%%

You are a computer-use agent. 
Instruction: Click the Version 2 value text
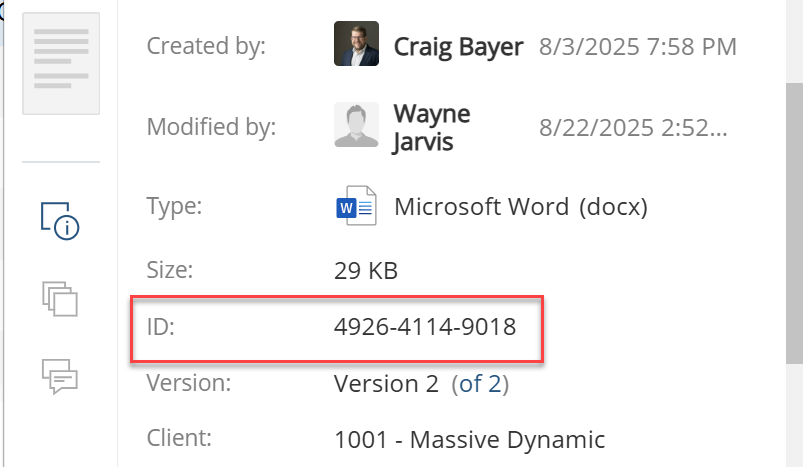point(387,384)
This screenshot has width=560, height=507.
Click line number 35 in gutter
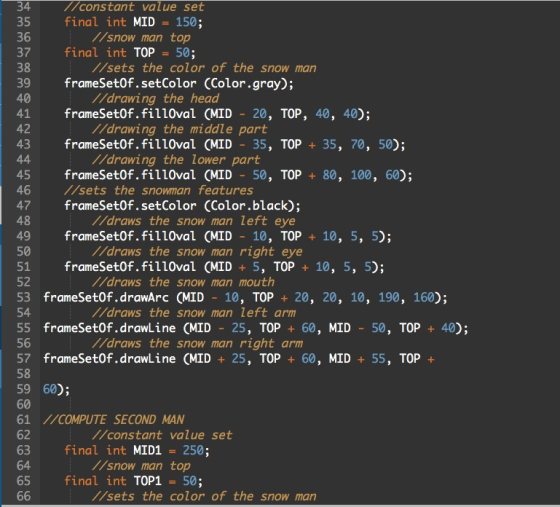tap(24, 22)
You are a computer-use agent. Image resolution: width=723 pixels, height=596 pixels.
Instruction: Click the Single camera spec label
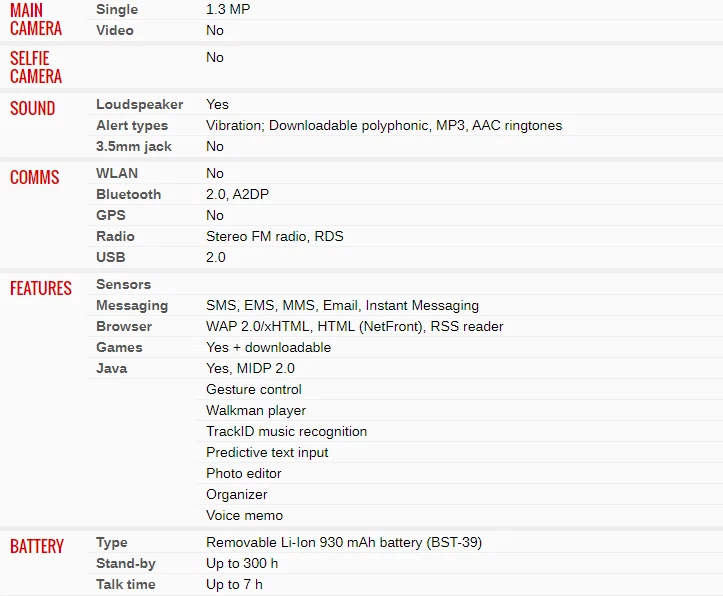[x=117, y=9]
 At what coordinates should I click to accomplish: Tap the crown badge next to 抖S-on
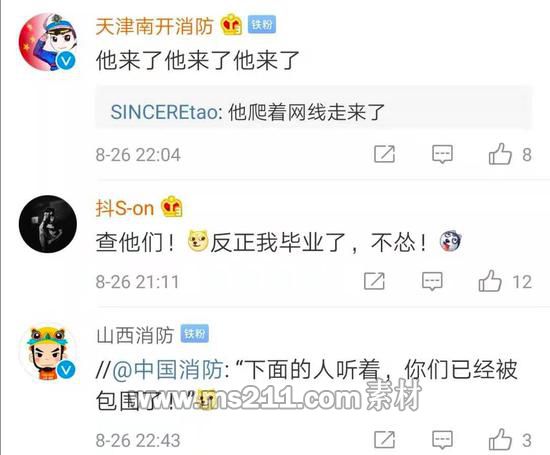pos(172,207)
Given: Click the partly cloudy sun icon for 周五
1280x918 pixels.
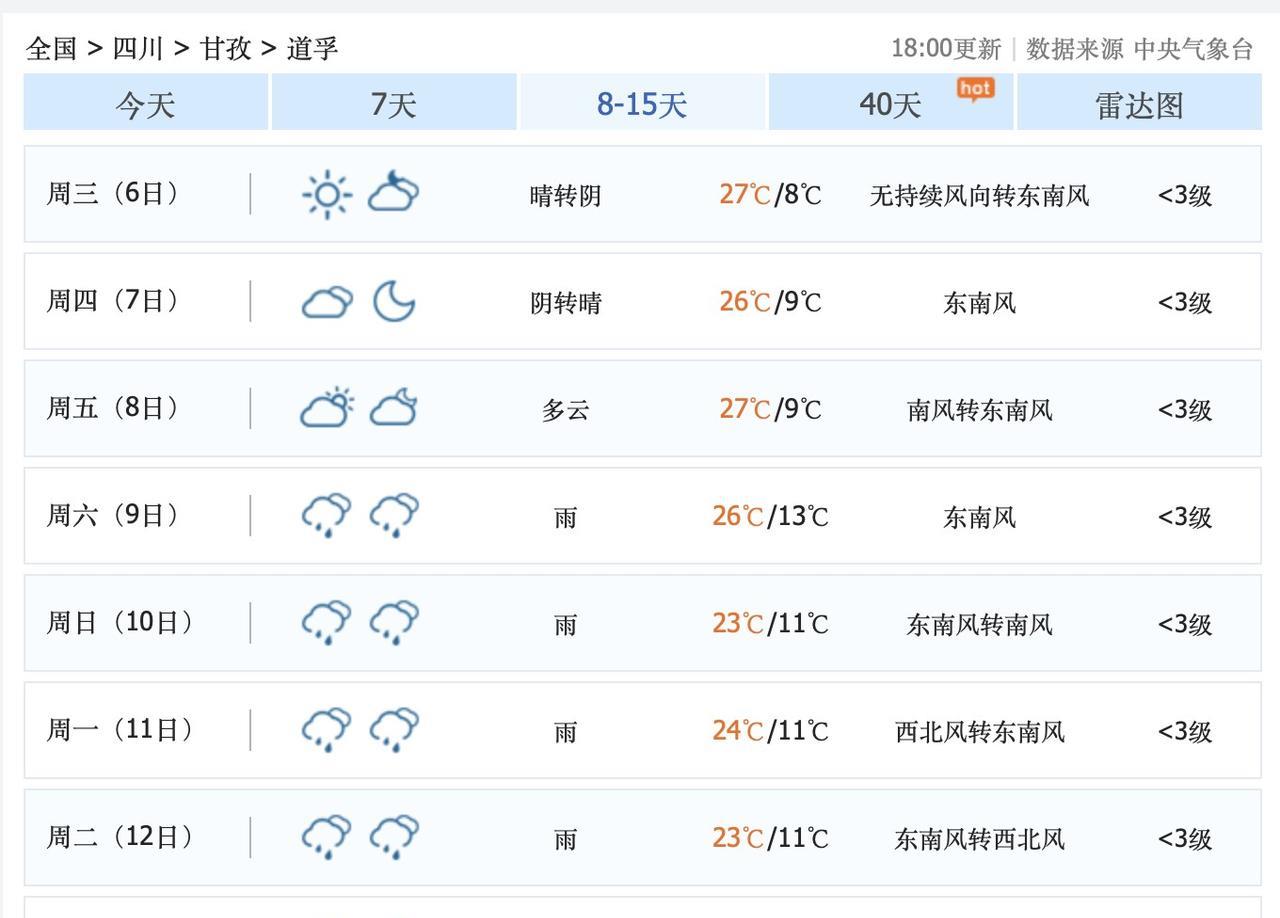Looking at the screenshot, I should point(327,408).
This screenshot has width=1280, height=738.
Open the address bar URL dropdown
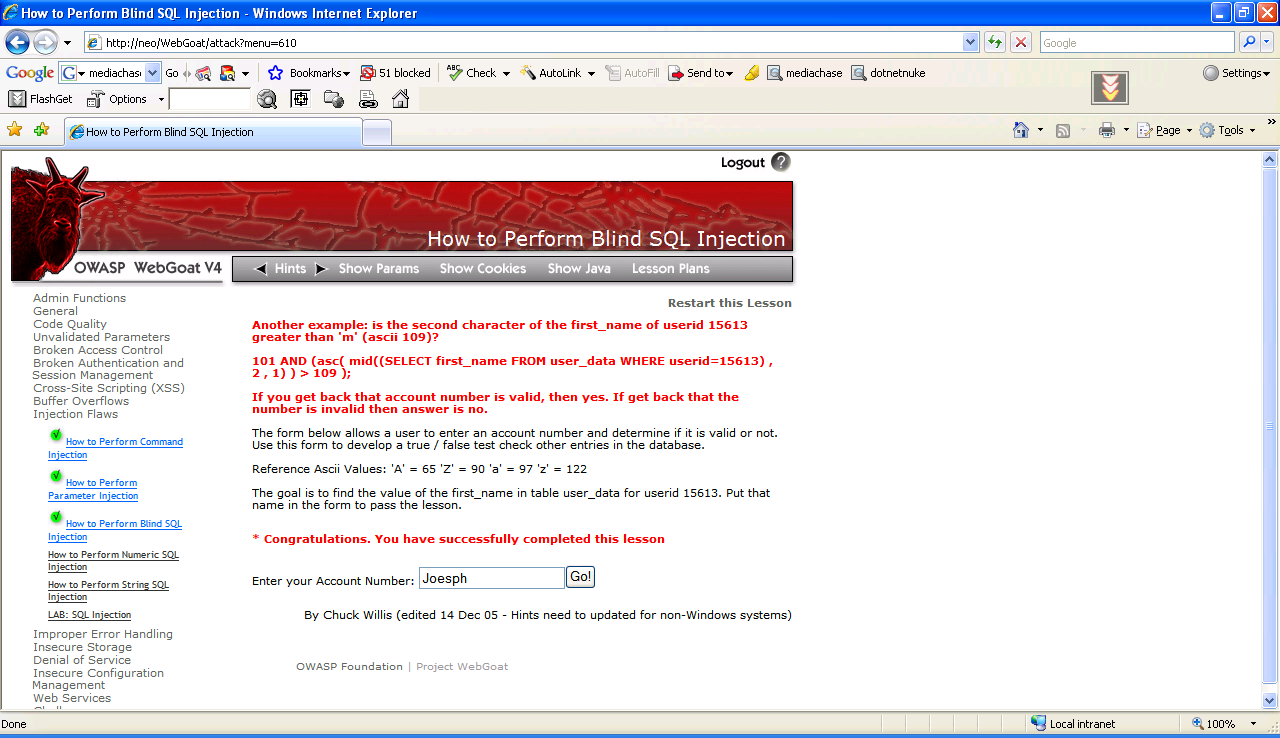(970, 43)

%%

Provide an exact copy of the records, excluding every picture.

You are a computer-use agent. 
Instruction: Click the Version 2 value text
point(387,384)
This screenshot has width=560, height=507.
Click line number 35 in gutter
tap(24, 22)
You are a computer-use agent. Image resolution: width=723 pixels, height=596 pixels.
Instruction: Click the Single camera spec label
[x=117, y=9]
 At what coordinates should I click to accomplish: Tap the crown badge next to 抖S-on
pos(172,207)
Given: Click the partly cloudy sun icon for 周五
1280x918 pixels.
Looking at the screenshot, I should point(327,408).
This screenshot has width=1280, height=738.
Open the address bar URL dropdown
(970, 43)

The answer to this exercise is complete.